SOURCE RECORDS »
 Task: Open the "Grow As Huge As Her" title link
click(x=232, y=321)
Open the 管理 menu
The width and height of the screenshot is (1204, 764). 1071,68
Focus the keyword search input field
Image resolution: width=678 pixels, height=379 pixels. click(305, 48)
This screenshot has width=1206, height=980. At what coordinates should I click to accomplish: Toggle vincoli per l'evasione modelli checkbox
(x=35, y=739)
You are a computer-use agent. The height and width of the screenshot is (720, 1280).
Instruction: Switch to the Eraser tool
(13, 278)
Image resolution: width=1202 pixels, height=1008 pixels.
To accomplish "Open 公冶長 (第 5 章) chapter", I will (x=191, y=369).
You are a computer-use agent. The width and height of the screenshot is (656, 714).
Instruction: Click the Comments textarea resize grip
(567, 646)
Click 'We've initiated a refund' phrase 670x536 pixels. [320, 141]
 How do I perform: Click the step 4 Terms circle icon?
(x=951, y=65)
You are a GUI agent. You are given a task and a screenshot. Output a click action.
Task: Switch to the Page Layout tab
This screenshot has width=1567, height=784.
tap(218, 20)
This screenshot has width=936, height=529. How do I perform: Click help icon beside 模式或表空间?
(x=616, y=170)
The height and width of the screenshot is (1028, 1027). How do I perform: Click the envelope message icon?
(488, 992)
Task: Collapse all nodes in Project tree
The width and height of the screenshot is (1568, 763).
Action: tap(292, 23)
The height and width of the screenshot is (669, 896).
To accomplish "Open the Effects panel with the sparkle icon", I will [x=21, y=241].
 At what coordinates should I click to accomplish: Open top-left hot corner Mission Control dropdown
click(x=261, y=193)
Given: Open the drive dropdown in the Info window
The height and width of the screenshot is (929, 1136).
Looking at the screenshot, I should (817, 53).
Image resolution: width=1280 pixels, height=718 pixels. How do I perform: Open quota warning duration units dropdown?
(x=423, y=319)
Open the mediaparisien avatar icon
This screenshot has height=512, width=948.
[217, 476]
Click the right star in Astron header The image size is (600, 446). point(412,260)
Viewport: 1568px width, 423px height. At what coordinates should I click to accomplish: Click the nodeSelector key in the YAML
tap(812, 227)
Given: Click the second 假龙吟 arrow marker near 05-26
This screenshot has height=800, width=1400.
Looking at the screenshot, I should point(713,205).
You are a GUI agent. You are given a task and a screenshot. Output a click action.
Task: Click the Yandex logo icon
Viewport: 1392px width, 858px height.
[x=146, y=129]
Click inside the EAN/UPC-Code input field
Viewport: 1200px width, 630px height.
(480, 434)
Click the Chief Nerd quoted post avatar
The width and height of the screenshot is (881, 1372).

WHAT YOU SHOULD DO »
Print the material above again line for line, with no changes.

PROBLEM SOLUTION »
 Task: Open the "Grow As Huge As Her" title link
click(x=232, y=321)
Open the 管理 menu
The width and height of the screenshot is (1204, 764). 1071,68
Focus the keyword search input field
Image resolution: width=678 pixels, height=379 pixels. click(305, 48)
This screenshot has width=1206, height=980. At what coordinates should I click to accomplish: Toggle vincoli per l'evasione modelli checkbox
(x=35, y=739)
You are a computer-use agent. The height and width of the screenshot is (720, 1280).
Instruction: Switch to the Eraser tool
(13, 278)
Image resolution: width=1202 pixels, height=1008 pixels.
To accomplish "Open 公冶長 (第 5 章) chapter", I will (x=191, y=369).
You are a computer-use agent. The width and height of the screenshot is (656, 714).
Instruction: Click the Comments textarea resize grip
(567, 646)
Click 'We've initiated a refund' phrase 670x536 pixels. [320, 141]
 How do I perform: Click the step 4 Terms circle icon?
(x=951, y=65)
You are a GUI agent. You are given a task and a screenshot. Output a click action.
Task: Switch to the Page Layout tab
This screenshot has width=1567, height=784.
tap(218, 20)
This screenshot has width=936, height=529. How do I perform: Click help icon beside 模式或表空间?
(x=616, y=170)
The height and width of the screenshot is (1028, 1027). How do I perform: Click the envelope message icon?
(488, 992)
Task: Collapse all nodes in Project tree
The width and height of the screenshot is (1568, 763).
Action: tap(292, 23)
The height and width of the screenshot is (669, 896).
To accomplish "Open the Effects panel with the sparkle icon", I will [x=21, y=241].
 At what coordinates should I click to accomplish: Open top-left hot corner Mission Control dropdown
click(x=261, y=193)
Given: Open the drive dropdown in the Info window
The height and width of the screenshot is (929, 1136).
Looking at the screenshot, I should (817, 53).
Image resolution: width=1280 pixels, height=718 pixels. How do I perform: Open quota warning duration units dropdown?
(x=423, y=319)
Open the mediaparisien avatar icon
This screenshot has height=512, width=948.
[217, 476]
Click the right star in Astron header The image size is (600, 446). point(412,260)
Viewport: 1568px width, 423px height. At what coordinates should I click to accomplish: Click the nodeSelector key in the YAML
tap(812, 227)
Given: Click the second 假龙吟 arrow marker near 05-26
This screenshot has height=800, width=1400.
Looking at the screenshot, I should point(713,205).
You are a GUI agent. You are given a task and a screenshot. Output a click action.
Task: Click the Yandex logo icon
Viewport: 1392px width, 858px height.
[x=146, y=129]
Click inside the EAN/UPC-Code input field
Viewport: 1200px width, 630px height.
(480, 434)
Click the Chief Nerd quoted post avatar
The width and height of the screenshot is (881, 1372).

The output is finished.